DATASET EXTRACT:
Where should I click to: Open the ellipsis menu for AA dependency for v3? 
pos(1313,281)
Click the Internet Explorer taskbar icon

* * *

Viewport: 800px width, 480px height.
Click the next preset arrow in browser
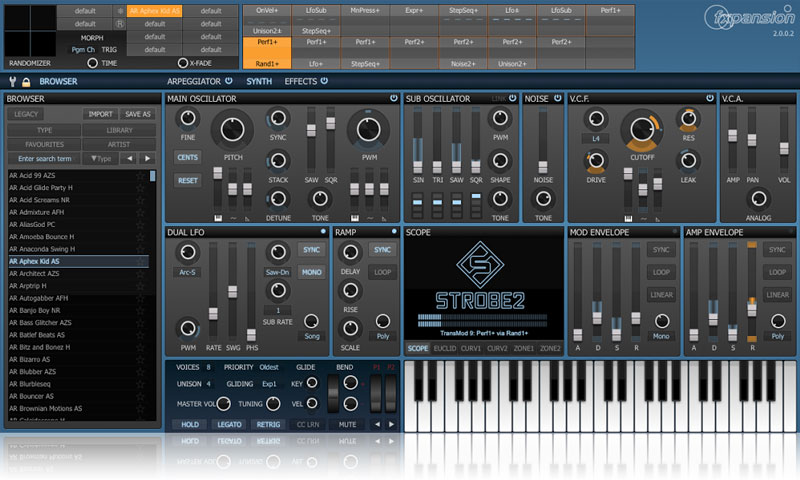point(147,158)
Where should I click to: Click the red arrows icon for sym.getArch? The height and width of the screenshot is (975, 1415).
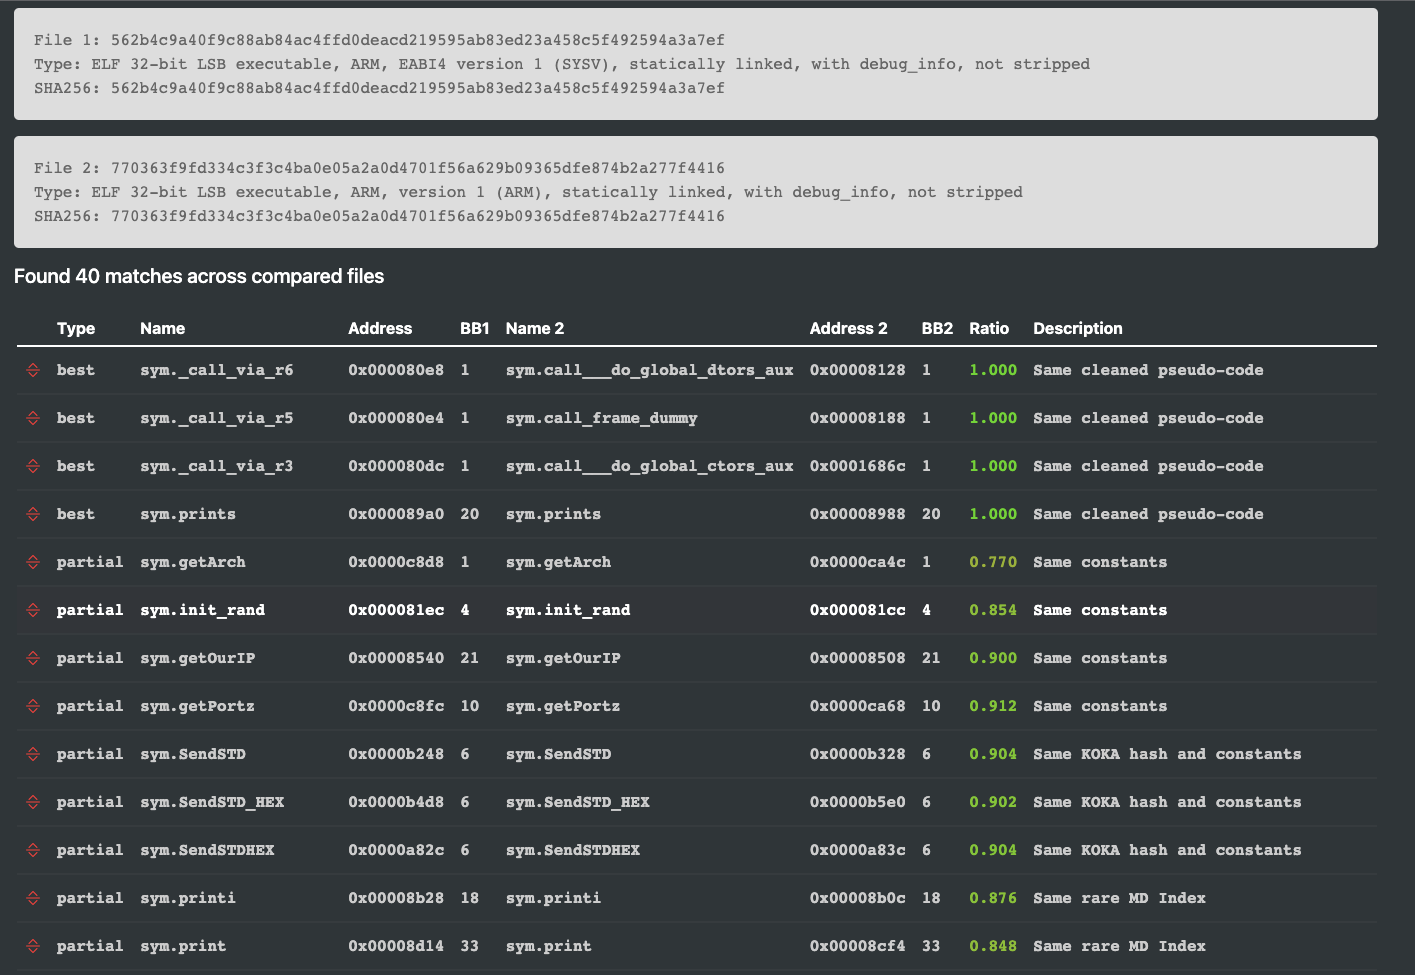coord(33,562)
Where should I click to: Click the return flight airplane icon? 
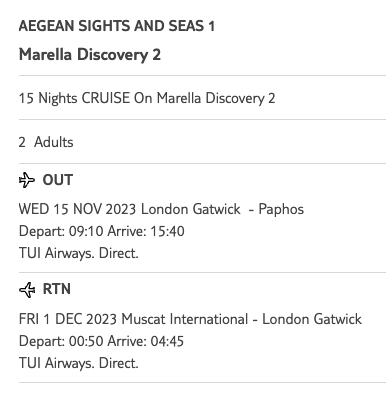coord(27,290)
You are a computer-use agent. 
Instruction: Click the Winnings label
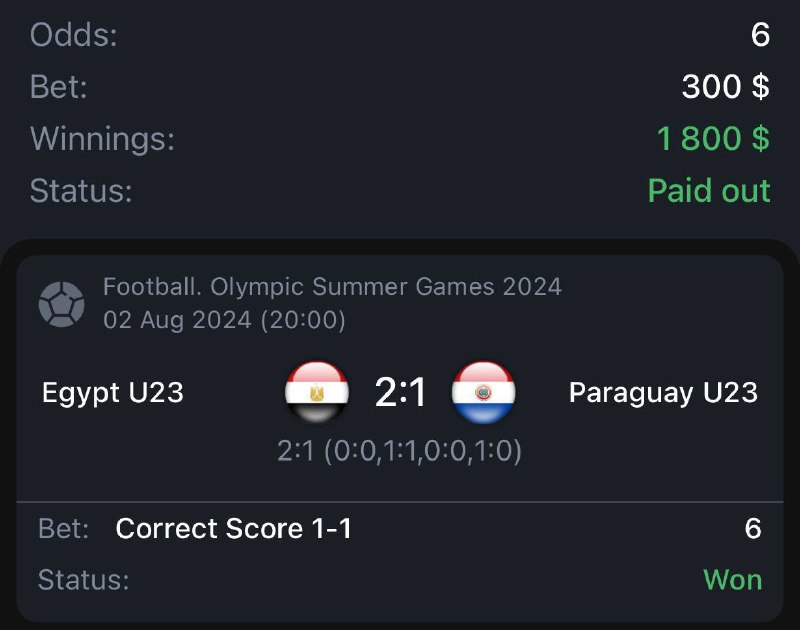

THE PROBLEM:
Text only, no pictures: please print exactly the lines above from the line with "Click the next preset arrow in browser" up to and including the line with "Instruction: Click the Winnings label", and nothing else.

COMPLETED EXERCISE:
Click the next preset arrow in browser
point(147,158)
Where should I click to: Click the red arrows icon for sym.getArch? The height and width of the screenshot is (975, 1415).
coord(33,562)
Where should I click to: Click the return flight airplane icon? 
coord(27,290)
You are a computer-use agent. 
Instruction: Click the Winnings label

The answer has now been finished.